Data records:
-------

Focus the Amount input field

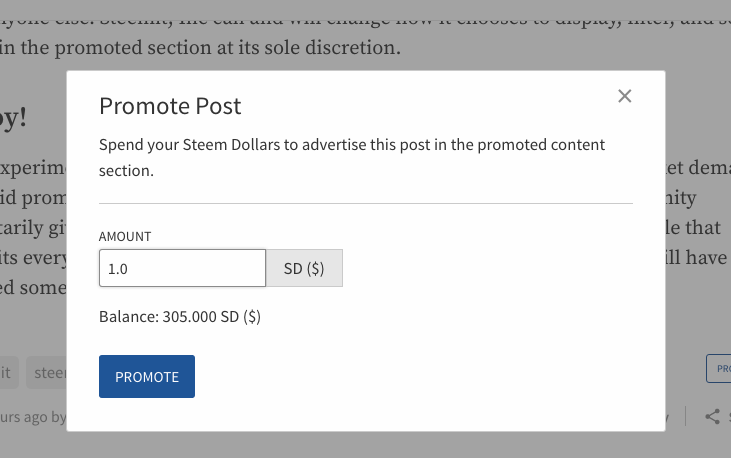[x=182, y=268]
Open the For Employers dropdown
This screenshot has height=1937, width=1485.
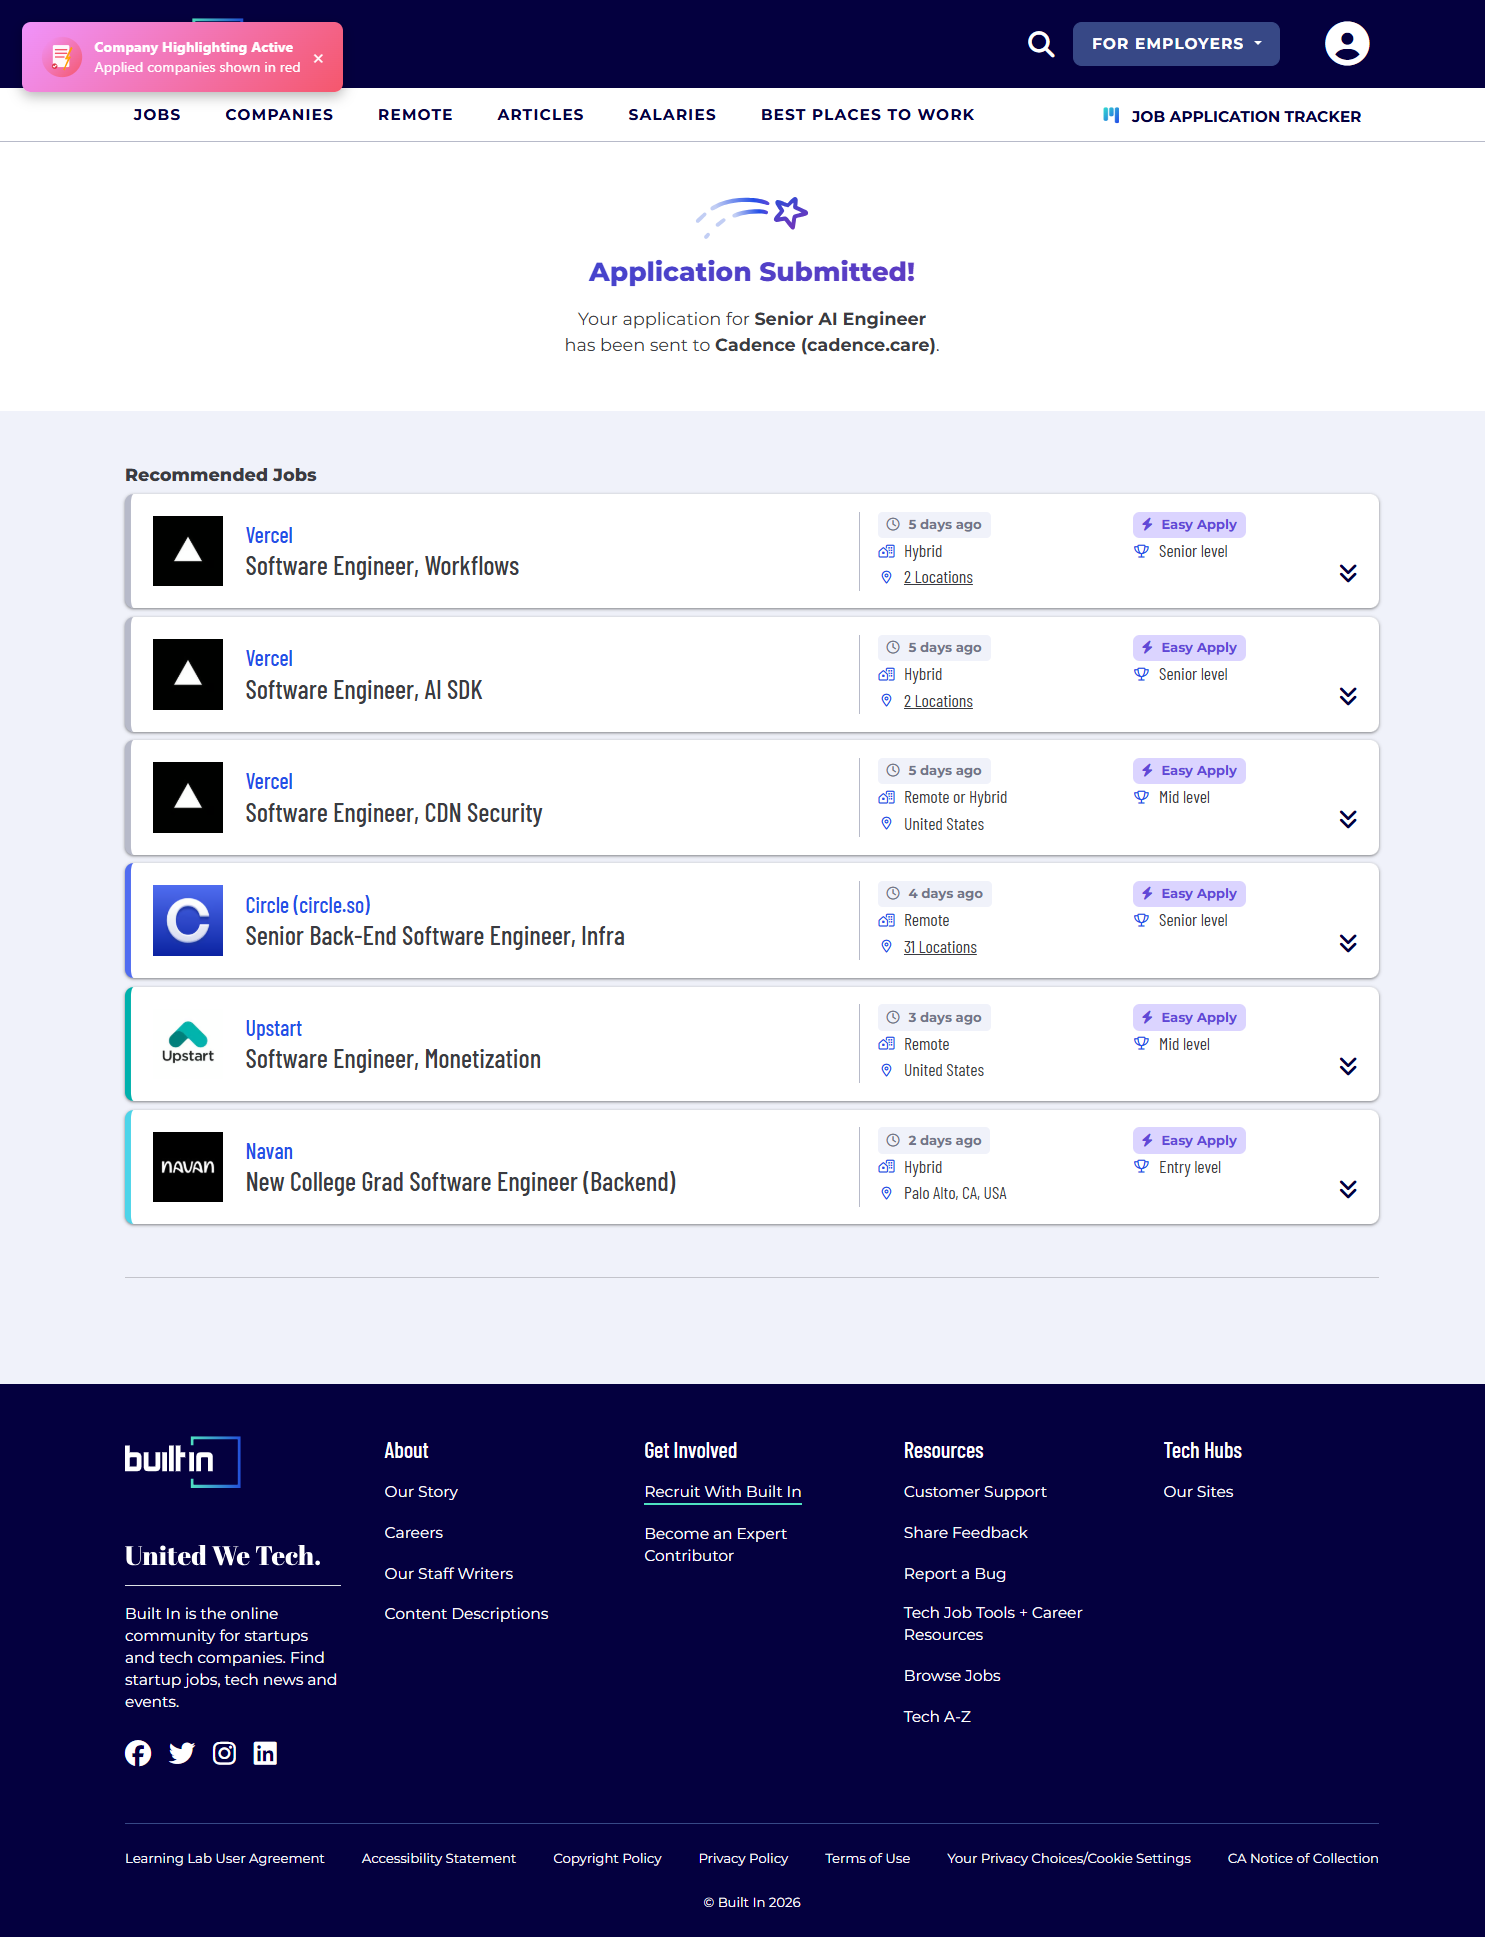pos(1175,44)
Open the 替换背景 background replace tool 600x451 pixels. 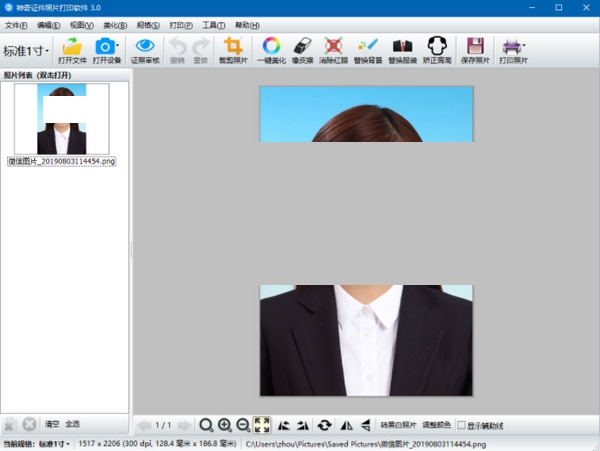367,47
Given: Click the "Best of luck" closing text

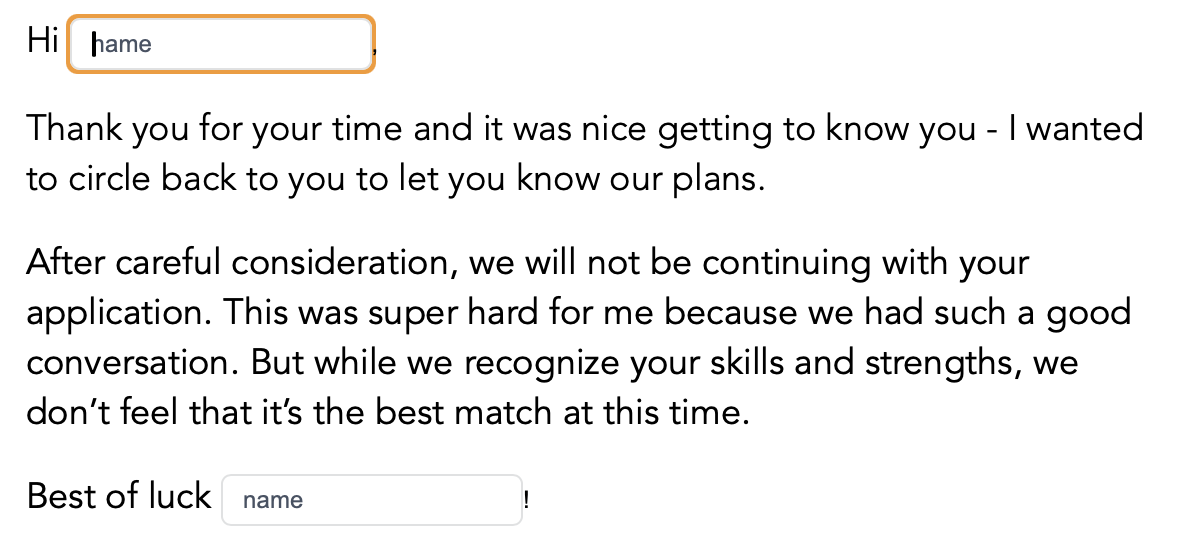Looking at the screenshot, I should (119, 496).
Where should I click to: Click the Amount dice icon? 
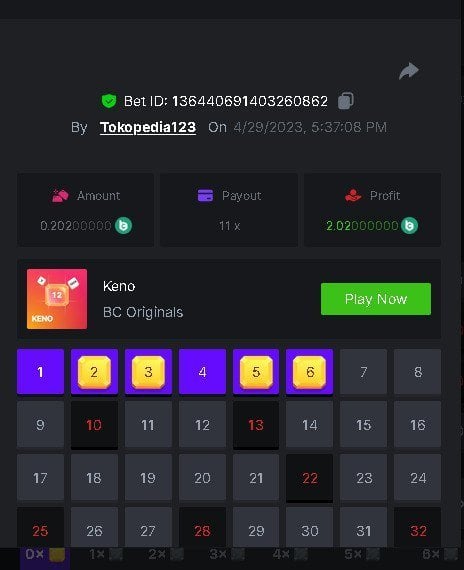60,195
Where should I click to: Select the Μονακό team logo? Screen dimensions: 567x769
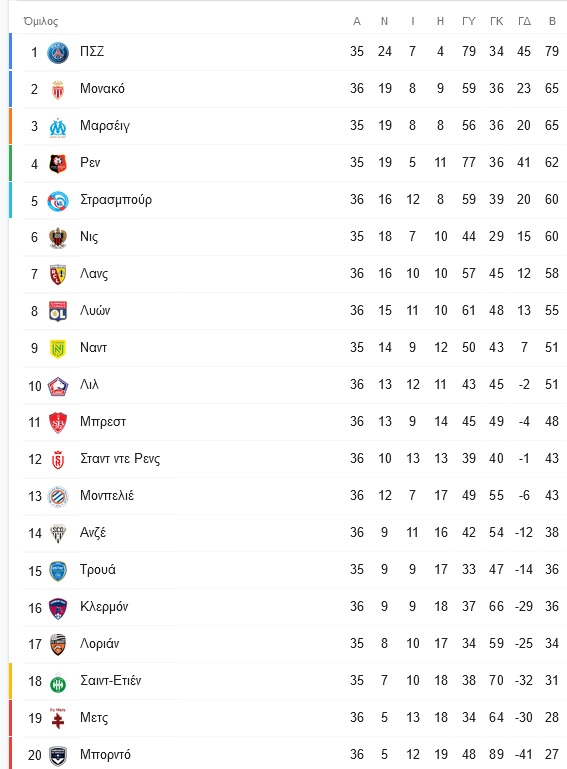coord(58,90)

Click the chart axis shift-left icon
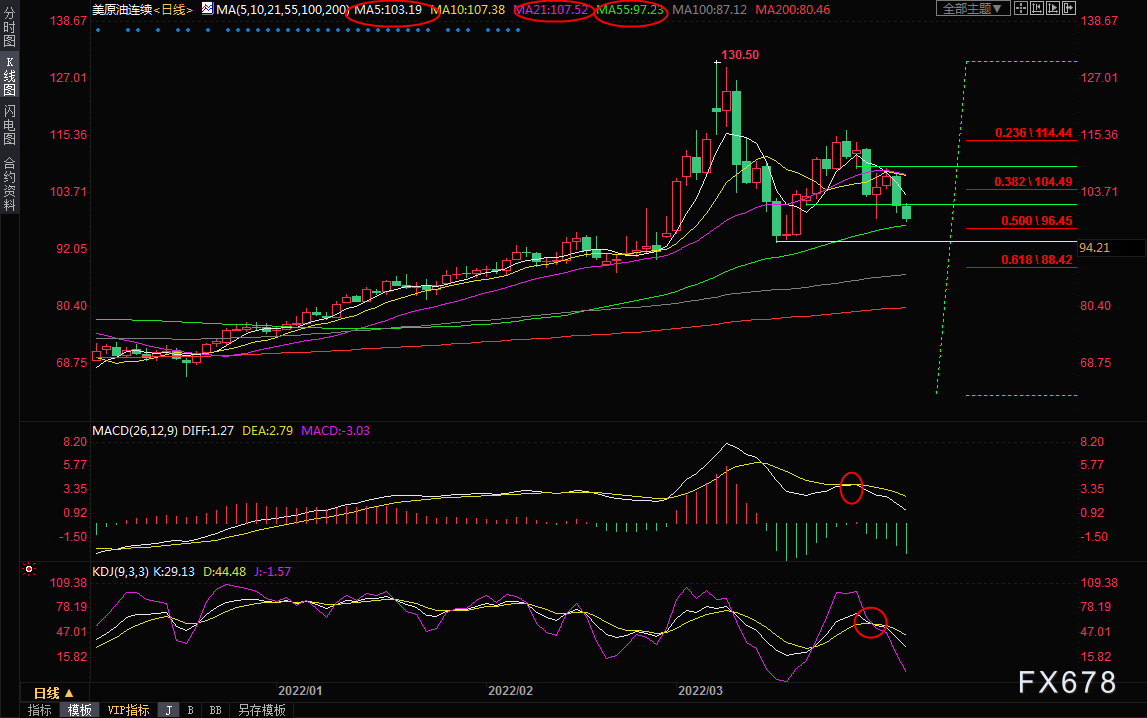pos(1037,8)
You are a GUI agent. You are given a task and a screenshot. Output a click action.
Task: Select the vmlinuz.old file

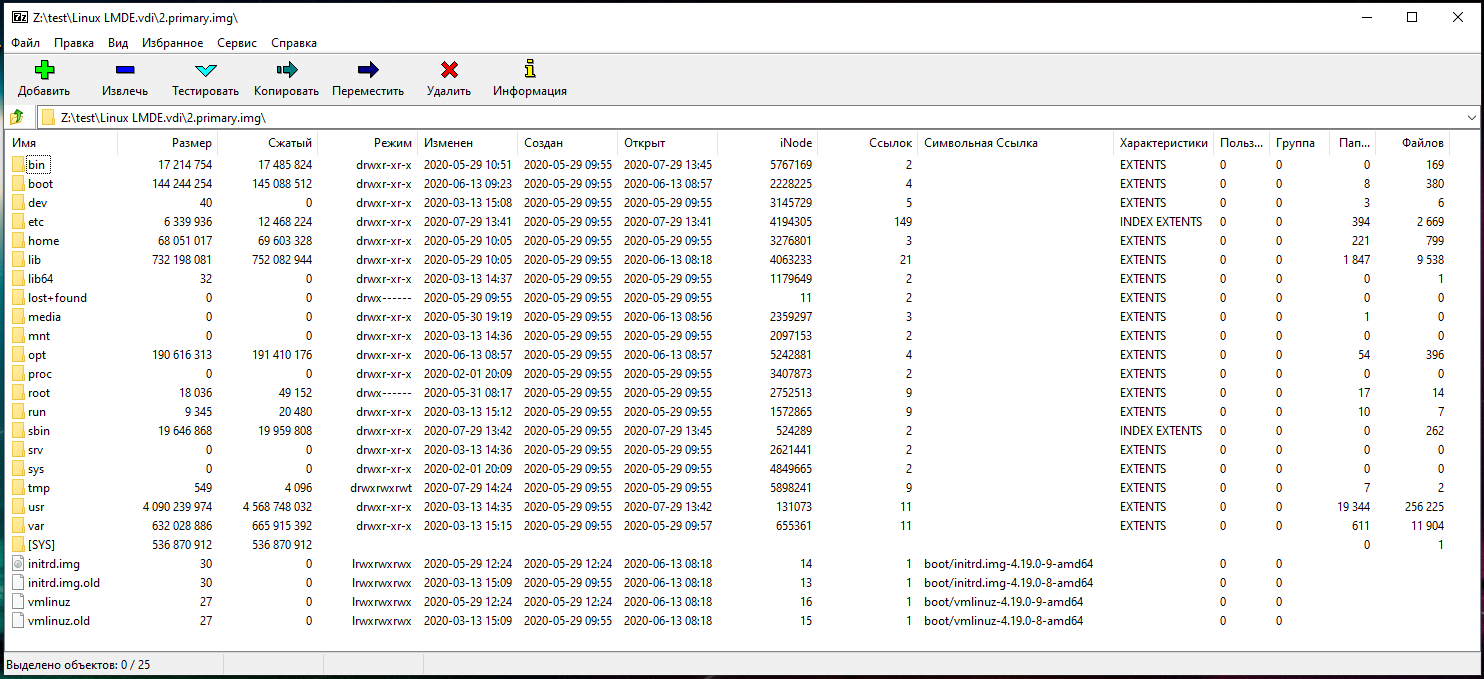point(59,621)
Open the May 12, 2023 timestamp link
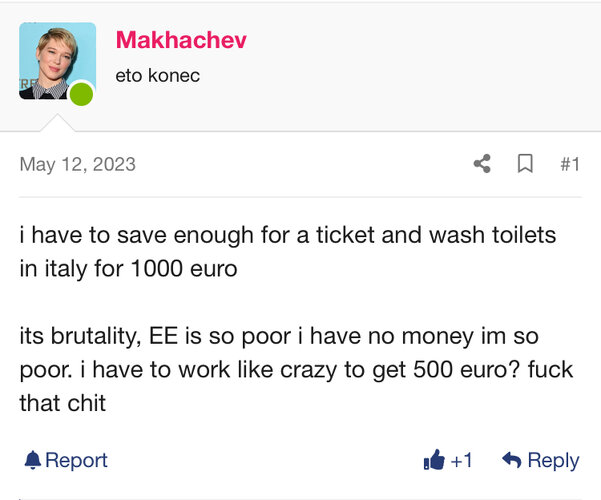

-------

Assignment:
Every line from the one containing "You are a GUI" through the end of the entries above is to be copied exactly; pictures are to be left out.

Finished task:
You are a GUI agent. You are given a task and a screenshot. Output a click action.
Task: Select the vmlinuz.old file

point(59,621)
Open the May 12, 2023 timestamp link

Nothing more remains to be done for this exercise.